[Opening INPUT RECORDS section]

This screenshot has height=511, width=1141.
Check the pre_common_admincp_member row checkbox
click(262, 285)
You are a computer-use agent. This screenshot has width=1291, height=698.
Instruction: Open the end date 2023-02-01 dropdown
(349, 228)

[Closing INPUT RECORDS section]
[Opening INPUT RECORDS section]

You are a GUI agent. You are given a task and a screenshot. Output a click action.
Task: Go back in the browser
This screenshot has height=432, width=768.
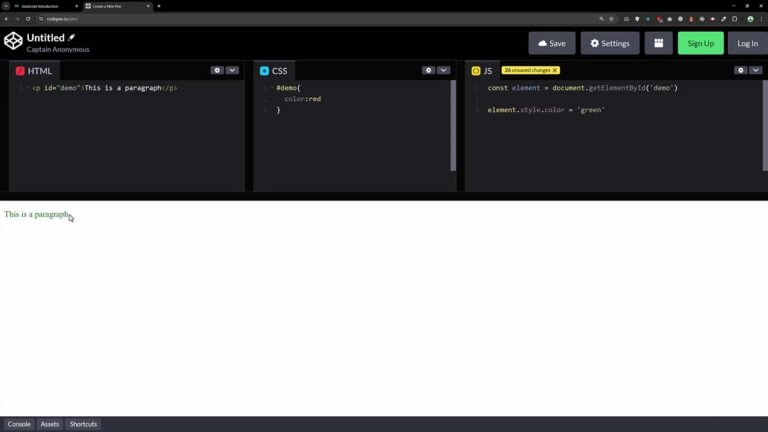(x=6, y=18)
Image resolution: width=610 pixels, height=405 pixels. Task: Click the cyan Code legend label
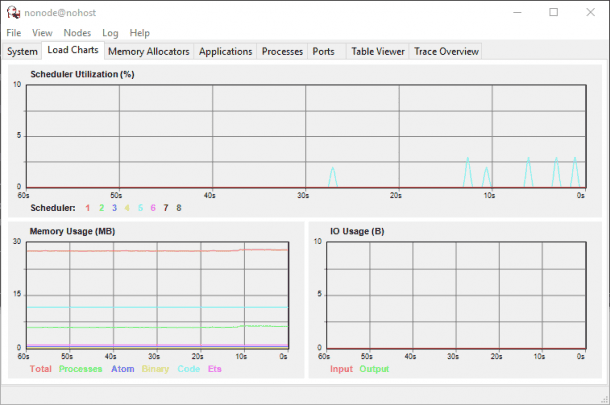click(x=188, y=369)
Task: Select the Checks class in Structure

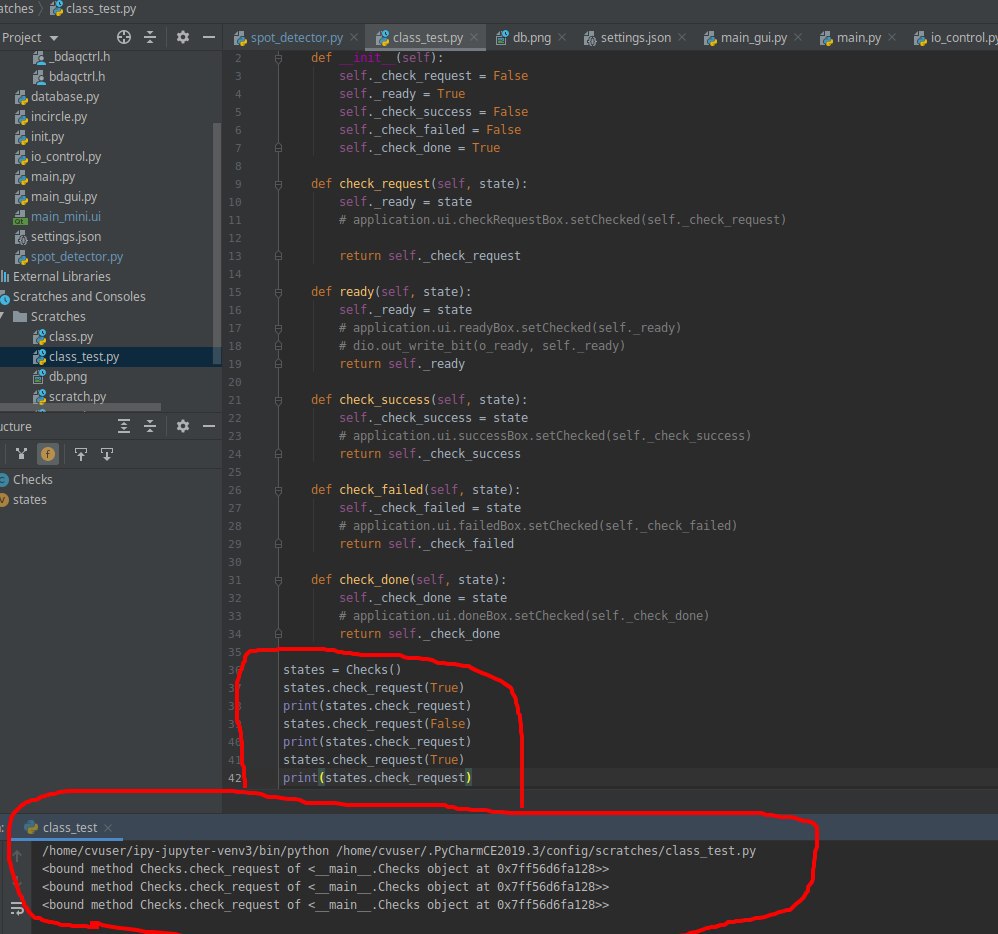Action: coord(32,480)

[Closing INPUT RECORDS section]

WHAT THE TASK REQUIRES
Your answer should be only the number of lines, in the entries above, that include "agent".

EXERCISE SOLUTION
2